Introduction to the Metalwork Collection
The Metalwork Collection of the National Archaeological Museum constitutes one of the richest and most significant collections of ancient metal artworks of the Greek civilization in the world. The Collection was established by the Royal Decree dated July 31st 1893 on the “Organization of the National Archaeological Museum” as “a Collection of clay and bronze statuettes and other antiquities made of various materials”. Nevertheless, the collection had already taken shape since 1858, a time at which the metal artworks formed part of the Archaeological Society at Athens that was housed in the University of Athens at the time.
Most of the artefacts that comprise the Collection were unearthed during systematic excavations conducted in the late 19th and the early 20th century in Greece by the Archaeological Society at Athens and the Foreign Archaeological Schools in Greece. Excavation brought to light Panhellenic sanctuaries and local places of worship, cemeteries and various installations associated with the public and private life and also a plethora of objects that attest to human activity at these sites.
Simultaneously, the Collection was enriched with remarkable works recovered from confiscations, donations, handovers and purchases, acts that even nowadays continue to take place, thereby increasing the number of acquisitions. A characteristic example is the donation of the antiquarian landowner and politician Konstantinos Karapanos (1840-1911) in 1902 that included a large number of artefacts coming mainly from the sanctuary of Zeus Naian at Dodona, and also the rich collection of medical tools owned by the doctor K. Lampros, which entered the Collection in 1899. The Royal Decree of 1910 contributed to the enrichment of the collection as it stipulated that those finds retrieved from excavations in Attica, together with the most important ones from the provinces, as well as the antiquities acquired through donations and purchases would form part of the collections of the National Archaeological Museum.
Today the Collection amounts to around 35.000 accessioned antiquities, monumental statues and works of minor arts made of bronze mainly and its alloys, iron and lead. Approximately 1.670 works are on display in Rooms 36-39 of the permanent exhibition of the Collection that occupies approximately 547.50 sq. m in floor area, while others decorate the galleries of the permanent exhibition of the Sculpture and the Vase Collection.
The large bronze statues that adorn the main galleries of the Museum, works of unparalleled artistic and archaeological value, include: Zeus or Poseidon of Artemision and the “Jockey of Artemision”, the Livadhostro Poseidon, the Marathon Boy, the Ephebe of Antikythera and the “Antikythera Philosopher” lifted from the same shipwreck, Augustus on horseback found in the sea off Lemnos, and the portrait statue of Iulia Aquilia Severa from the Acropolis of Sparta. Most of these sculptures formed part of the cargo carried by Roman vessels that were wrecked during the transport of priceless treasures from Greece to territories of the Roman Empire.

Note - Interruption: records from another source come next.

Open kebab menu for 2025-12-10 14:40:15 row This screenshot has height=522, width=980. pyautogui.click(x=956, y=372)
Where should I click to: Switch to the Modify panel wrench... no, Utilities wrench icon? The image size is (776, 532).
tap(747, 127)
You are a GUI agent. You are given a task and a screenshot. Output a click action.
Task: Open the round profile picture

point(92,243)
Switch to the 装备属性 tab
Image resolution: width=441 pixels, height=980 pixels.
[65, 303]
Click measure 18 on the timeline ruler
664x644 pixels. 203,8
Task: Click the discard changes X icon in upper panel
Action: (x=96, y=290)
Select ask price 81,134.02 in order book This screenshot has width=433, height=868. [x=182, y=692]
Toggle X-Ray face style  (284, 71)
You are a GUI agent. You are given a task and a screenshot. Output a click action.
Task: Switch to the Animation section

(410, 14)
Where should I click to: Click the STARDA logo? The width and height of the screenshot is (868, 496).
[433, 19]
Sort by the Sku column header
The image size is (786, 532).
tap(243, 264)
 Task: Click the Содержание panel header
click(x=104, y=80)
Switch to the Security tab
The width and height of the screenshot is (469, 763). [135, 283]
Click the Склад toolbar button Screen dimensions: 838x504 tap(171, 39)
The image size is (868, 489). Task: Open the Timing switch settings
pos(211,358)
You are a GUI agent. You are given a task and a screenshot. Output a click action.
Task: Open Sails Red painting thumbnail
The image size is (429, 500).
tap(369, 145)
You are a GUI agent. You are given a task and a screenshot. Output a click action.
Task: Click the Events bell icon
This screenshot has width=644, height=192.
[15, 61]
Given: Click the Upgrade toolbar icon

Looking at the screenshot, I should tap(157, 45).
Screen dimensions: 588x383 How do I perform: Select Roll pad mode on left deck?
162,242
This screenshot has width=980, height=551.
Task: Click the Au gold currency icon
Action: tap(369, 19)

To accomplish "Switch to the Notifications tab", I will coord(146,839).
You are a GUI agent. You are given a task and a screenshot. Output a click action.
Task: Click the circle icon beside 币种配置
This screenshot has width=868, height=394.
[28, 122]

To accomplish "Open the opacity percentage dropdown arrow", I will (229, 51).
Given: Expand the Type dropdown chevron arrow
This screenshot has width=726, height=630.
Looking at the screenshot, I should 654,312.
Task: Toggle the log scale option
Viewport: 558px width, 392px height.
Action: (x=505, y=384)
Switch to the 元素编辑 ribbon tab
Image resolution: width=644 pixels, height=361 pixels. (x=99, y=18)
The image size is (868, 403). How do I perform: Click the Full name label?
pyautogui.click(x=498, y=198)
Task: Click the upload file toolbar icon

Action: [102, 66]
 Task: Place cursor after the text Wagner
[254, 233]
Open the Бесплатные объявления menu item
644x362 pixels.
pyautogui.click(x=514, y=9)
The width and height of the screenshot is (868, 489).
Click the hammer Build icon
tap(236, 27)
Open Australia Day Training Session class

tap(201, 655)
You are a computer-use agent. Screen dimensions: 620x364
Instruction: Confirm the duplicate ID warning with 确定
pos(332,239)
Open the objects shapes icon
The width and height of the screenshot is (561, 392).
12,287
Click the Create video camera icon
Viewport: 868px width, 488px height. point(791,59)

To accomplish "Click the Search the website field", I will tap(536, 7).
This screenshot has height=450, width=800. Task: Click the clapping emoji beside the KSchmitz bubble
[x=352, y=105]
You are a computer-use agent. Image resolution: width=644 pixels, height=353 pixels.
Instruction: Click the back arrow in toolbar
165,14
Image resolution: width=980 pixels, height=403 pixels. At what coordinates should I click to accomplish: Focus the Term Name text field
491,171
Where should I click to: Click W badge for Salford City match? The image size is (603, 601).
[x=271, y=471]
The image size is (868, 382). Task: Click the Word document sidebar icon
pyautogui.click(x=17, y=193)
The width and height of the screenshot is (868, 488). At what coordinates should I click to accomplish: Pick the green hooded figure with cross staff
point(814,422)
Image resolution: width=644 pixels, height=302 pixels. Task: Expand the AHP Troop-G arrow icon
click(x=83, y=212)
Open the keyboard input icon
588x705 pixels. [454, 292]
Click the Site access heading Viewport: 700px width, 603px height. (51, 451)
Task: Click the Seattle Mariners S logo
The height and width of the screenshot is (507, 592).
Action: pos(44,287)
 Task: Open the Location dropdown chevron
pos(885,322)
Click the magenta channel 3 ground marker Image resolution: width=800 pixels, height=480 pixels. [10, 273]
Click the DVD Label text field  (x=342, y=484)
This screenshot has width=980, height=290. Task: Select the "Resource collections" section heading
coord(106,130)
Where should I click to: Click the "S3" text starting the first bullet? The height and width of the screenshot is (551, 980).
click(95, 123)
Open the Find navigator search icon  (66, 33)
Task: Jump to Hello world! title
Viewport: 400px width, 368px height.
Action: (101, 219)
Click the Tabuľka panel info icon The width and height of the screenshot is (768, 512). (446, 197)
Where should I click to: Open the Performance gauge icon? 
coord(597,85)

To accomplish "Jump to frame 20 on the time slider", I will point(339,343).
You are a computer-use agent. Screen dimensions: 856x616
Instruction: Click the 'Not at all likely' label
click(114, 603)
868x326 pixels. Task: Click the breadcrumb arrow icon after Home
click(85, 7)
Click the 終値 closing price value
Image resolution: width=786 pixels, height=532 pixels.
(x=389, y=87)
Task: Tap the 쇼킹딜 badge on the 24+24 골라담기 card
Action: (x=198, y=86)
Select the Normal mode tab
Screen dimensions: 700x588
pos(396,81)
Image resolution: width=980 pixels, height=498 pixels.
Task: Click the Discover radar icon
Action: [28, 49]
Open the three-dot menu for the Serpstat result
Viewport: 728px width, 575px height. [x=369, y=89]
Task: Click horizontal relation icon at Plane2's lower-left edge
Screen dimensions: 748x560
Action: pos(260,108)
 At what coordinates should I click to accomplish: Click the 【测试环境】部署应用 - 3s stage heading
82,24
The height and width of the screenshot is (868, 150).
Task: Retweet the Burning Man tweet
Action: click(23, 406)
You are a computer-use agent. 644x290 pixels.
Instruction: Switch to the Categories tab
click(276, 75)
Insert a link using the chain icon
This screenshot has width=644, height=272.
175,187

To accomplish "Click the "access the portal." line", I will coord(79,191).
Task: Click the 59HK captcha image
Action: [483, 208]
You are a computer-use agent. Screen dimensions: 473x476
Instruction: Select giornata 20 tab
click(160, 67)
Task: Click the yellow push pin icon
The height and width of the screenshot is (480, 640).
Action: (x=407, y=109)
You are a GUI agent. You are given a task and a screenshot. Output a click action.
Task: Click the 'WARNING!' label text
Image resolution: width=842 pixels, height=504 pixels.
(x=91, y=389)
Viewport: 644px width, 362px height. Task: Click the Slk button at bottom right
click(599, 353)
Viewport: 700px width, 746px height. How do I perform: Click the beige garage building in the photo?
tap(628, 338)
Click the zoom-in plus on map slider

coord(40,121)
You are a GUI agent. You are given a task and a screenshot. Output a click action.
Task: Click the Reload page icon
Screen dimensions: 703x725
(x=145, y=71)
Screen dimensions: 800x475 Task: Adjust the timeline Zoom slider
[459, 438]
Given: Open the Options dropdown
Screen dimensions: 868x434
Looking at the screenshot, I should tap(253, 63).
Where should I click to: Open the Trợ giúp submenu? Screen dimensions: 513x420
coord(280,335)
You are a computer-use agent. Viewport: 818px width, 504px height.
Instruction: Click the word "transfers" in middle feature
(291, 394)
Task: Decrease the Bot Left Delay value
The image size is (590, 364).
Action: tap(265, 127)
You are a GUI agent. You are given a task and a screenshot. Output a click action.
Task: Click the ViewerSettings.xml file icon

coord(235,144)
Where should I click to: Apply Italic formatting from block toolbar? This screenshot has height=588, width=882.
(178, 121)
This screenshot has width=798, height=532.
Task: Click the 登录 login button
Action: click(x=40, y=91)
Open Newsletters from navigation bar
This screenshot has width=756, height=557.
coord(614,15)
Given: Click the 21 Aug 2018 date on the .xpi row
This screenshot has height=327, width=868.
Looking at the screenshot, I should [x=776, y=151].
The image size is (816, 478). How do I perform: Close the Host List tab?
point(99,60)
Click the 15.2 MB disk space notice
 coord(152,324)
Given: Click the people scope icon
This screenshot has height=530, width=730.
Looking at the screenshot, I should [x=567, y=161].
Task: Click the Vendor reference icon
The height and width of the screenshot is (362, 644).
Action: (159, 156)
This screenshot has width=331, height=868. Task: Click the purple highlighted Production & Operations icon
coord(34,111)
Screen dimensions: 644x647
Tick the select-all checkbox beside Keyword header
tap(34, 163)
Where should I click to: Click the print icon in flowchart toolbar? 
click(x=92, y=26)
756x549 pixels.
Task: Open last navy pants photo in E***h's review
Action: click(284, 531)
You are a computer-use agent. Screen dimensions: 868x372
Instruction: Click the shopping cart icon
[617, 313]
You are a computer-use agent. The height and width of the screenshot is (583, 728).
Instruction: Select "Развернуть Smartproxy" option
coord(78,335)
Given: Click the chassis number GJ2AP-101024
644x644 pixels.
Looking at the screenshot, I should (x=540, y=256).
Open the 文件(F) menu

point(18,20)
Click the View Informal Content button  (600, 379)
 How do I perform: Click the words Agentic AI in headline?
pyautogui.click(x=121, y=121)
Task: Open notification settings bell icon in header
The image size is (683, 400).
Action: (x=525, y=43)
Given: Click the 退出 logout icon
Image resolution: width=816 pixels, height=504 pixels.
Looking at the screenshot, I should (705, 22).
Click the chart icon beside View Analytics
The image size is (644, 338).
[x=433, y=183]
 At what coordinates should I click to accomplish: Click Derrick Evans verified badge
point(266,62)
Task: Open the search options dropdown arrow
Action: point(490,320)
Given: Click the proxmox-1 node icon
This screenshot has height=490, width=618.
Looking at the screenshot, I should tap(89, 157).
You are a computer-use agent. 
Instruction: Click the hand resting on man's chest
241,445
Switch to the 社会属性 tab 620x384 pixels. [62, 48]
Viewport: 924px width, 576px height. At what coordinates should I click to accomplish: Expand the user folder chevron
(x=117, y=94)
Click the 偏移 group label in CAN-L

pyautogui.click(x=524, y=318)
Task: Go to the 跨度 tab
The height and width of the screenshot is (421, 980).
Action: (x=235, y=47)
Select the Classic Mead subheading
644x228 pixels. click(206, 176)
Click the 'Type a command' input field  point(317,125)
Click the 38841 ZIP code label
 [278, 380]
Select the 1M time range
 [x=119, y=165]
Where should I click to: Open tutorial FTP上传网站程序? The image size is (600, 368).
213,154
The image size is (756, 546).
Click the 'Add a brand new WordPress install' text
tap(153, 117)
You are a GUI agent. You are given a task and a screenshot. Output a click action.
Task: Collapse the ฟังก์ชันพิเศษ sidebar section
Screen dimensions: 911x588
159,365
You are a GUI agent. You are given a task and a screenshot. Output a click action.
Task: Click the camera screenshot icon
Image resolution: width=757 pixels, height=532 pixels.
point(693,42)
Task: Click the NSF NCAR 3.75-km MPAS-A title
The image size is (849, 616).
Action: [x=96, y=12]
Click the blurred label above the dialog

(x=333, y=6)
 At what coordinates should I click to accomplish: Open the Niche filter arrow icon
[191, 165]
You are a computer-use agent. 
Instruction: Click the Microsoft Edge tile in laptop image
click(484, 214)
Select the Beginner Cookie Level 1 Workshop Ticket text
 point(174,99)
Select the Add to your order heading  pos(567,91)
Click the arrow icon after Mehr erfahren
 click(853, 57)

Two of the recent acquisitions of the Collection, the bronze statue of a young male figure, confiscated at Saarbrücken, Germany in 1998 and repatriated in 2002, and the bronze krater that was repatriated in 2008 from the USA (Shelby White and Leon Levy Collection) have been installed at the entrance to the permanent exhibition of the Collection.
The Collection of Metalwork highlights with its wealth all aspects of the ancient Greek culture and its impact on the then known world.